The Director, Program Management is accountable for the successful delivery of drug development programs according to the program strategy in all phases of development, lifecycle management projects, regulatory submission projects or sub projects within a major program. In collaboration with the Project Leader, the responsibilities of the Program Manager include leadership of the team in predicting and planning solutions to achieve successful operational execution; driving the team to achieve clarity on issues and focus on effective contingencies; managing external partners/collaborators; interfacing with senior management and influencing decision-making on projects.
Proven leadership experience in managing a global, cross-functional team with demonstrated skills in strategic planning, risk mitigation, and operation problem solving.

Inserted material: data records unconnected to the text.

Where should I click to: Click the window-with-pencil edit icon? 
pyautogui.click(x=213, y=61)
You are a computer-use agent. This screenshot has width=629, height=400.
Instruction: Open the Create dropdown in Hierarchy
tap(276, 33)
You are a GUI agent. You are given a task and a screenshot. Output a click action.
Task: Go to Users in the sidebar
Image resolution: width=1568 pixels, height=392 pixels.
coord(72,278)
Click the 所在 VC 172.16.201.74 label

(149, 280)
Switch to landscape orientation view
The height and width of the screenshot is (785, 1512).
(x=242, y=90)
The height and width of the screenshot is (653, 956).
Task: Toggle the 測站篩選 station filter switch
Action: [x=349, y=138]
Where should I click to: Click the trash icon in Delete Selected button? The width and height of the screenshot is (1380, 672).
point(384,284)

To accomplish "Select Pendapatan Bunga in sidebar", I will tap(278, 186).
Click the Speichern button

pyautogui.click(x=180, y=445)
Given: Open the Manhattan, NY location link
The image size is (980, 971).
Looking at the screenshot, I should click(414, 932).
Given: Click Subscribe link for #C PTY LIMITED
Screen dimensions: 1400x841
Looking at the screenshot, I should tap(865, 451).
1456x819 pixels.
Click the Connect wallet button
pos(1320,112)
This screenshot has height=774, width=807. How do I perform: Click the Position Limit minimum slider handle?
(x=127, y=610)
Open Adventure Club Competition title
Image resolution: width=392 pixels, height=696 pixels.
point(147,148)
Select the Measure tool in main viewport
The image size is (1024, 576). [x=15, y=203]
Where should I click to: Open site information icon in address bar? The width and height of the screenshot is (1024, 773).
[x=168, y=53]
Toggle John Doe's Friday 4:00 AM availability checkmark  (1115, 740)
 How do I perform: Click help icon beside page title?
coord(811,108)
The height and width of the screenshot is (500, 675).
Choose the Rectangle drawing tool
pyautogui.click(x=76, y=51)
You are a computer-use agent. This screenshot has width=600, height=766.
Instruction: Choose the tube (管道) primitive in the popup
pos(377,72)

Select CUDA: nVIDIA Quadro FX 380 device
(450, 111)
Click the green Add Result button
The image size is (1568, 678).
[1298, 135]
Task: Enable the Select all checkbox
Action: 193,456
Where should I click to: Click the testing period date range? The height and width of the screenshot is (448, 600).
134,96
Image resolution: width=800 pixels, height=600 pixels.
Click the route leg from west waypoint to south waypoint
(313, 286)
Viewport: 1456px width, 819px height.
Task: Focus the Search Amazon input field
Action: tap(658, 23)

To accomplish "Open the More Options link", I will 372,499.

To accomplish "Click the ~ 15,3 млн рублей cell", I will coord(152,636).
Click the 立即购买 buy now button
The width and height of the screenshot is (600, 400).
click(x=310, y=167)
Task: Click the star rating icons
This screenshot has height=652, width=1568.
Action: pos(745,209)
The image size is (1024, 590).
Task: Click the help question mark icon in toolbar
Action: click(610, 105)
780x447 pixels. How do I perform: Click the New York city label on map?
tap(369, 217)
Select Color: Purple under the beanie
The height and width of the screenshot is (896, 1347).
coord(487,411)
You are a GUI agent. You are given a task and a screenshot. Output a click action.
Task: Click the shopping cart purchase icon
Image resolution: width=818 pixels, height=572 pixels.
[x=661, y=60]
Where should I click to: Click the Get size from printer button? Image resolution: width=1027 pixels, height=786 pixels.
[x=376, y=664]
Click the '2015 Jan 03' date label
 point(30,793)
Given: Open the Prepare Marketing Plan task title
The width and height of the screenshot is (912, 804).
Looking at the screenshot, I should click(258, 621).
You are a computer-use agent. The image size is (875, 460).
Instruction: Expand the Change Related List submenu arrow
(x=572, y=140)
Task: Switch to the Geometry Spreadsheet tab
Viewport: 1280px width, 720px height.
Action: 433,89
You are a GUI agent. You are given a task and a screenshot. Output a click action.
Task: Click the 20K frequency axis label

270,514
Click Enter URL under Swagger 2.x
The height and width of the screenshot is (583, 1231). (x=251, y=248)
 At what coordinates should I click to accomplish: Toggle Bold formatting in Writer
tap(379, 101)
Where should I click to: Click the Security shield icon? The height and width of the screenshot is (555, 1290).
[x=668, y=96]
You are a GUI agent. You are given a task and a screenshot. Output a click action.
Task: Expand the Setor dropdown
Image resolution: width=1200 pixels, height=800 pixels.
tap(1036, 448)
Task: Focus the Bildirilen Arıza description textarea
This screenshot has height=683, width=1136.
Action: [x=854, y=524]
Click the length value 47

Solid working knowledge of functional BLA and NDA components/requirements required.
Ideal candidate has worked on a program(s) that lead to successful regulatory approval (i.e., NDA, BLA, MAA, or SNDA).
Experience in bone and breast cancer or related therapeutic program preferred. Experience with combination products is a plus.
Excellent verbal, written, and organizational communication skills.
Strong interpersonal skills with the ability to motivate others, influence without authority and develop important relationships with key stakeholders.
Ability to drive decision-making within cross-functional teams.
Proficient in Microsoft Office including Word, Excel, PowerPoint, Project, Sharepoint, Outlook and Visio.